Step 1: Set up the PyMC3 model

lin_reg_model = pm.Model()

model_input = theano.shared(X)

model_output = theano.shared(Y)

with lin_reg_model:

    alpha = pm.Normal('alpha', mu=0, sd=100, shape=(1))
    beta = pm.Normal('beta', mu=0, sd=100, shape=(1))

    s = pm.HalfNormal('s', tau=1)

    mean = alpha + beta * model_input

    y = pm.Normal('y', mu=mean , sd=s, observed=model_output)

Step 2: Infer your parameters

with lin_reg_model:
    inference = pm.ADVI()
    approx = pm.fit(
        n=20000,
        method=inference,
        more_replacements={
            model_input: pm.Minibatch(X),
            model_output: pm.Minibatch(Y)
        }
    )

Check if minibatch ADVI converged by plotting the ELBO

plt.plot(-inference.hist)
plt.ylabel('ELBO')
plt.xlabel('iteration')
_images/LR_ELBO.png

Step 3: Interpret your parameters

To make things a bit easier, I draw samples from the approximation to generate a trace.

trace = approx.sample(draws=5000)
summary(trace)
_images/LR_summary.png
traceplot(trace)
_images/LR_traceplot.png

Step 4: Predict data by creating posterior predictive samples

ppc = pm.sample_ppc(
    trace[1000:],
    model=lin_reg_model,
    samples=2000
)
pred = ppc['y'].mean(axis=0)
r2_score(Y, pred)
0.79444136879972738

Fit a model with PyMC3 Models

Now, we can build a Linear Regression model using PyMC3 models.

The following is equivalent to Steps 1 and 2 above.

LR = LinearRegression()
LR.fit(X, Y, minibatch_size=100)
LR.plot_elbo()
_images/LR_ELBO.png

The following is equivalent to Step 3 above. Since the trace is saved directly, you can use the same PyMC3 functions (summary and traceplot).

traceplot(LR.trace)
_images/LR_traceplot.png

The following is equivalent to Step 4.

Y_predict = LR.predict(X)
LR.score(X, Y)

The same type of model can be fit in fewer lines, and the model class follows the scikit-learn API.

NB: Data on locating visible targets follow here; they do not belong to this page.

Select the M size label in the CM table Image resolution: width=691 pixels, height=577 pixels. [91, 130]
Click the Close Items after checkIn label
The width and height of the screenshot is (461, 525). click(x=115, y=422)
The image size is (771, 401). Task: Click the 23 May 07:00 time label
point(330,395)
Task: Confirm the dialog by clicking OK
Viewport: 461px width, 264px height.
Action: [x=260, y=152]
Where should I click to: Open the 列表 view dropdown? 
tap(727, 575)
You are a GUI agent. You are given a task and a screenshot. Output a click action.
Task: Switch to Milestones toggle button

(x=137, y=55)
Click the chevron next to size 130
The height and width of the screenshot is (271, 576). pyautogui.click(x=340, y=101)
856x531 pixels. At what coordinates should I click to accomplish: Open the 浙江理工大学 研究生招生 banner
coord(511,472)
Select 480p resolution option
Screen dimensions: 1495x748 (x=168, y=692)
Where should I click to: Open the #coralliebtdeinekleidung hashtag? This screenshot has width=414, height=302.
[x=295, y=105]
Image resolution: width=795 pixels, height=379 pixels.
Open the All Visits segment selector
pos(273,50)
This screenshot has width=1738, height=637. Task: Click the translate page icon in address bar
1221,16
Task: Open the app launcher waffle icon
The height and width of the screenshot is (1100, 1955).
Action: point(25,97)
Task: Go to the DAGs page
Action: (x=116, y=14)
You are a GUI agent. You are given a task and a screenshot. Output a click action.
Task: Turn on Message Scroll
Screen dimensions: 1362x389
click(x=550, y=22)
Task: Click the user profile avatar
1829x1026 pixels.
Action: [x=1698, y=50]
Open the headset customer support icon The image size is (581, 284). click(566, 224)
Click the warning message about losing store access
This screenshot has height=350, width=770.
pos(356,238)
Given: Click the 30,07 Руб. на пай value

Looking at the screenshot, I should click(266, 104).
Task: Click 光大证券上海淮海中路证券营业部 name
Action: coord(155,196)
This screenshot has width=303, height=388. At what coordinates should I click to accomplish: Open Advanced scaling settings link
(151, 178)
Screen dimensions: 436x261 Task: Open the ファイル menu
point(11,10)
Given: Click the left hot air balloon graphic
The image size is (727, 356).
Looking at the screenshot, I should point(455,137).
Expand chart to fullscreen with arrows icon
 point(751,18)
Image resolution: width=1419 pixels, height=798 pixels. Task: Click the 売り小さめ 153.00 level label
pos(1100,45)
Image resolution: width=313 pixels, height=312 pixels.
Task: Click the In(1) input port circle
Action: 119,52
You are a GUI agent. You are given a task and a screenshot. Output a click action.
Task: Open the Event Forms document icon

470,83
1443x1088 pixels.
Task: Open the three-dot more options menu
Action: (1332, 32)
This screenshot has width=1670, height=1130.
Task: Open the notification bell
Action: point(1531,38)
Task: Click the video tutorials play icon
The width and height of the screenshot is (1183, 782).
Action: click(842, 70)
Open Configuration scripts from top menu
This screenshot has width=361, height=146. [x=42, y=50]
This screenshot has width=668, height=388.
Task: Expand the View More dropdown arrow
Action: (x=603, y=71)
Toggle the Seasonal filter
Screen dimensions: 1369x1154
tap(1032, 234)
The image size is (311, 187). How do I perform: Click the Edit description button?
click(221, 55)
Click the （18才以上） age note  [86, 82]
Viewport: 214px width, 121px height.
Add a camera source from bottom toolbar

If you want a point estimate, you can use the saved summary dataframe:

beta = LR.summary['mean']['betas__0_0']
alpha = LR.summary['mean']['alpha__0']

Advanced

Saving and Loading your model

LR.save('pickle_jar/LR_jar/')
LR2 = LinearRegression()
LR2.load('pickle_jar/LR_jar/')

NUTS Inference

The default method of inference for PyMC3 models is minibatch ADVI. This is typically much faster than other methods. However, in some cases, you may want to use the NUTS sampler.

LR3 = LinearRegression()
LR3.fit(X, Y, inference_type='nuts', inference_args={'draws': 2000})

Now you can use the predict, score methods, etc as above.

Inference Args

If you don’t want to use the default arguments for inference, you can pass in inference_args. Check out the PyMC3 documentation for permissible values for the inference_type you are using.

Building your own models

Lastly, if you want to build your own models, you can build them on top of the BayesianModel base class.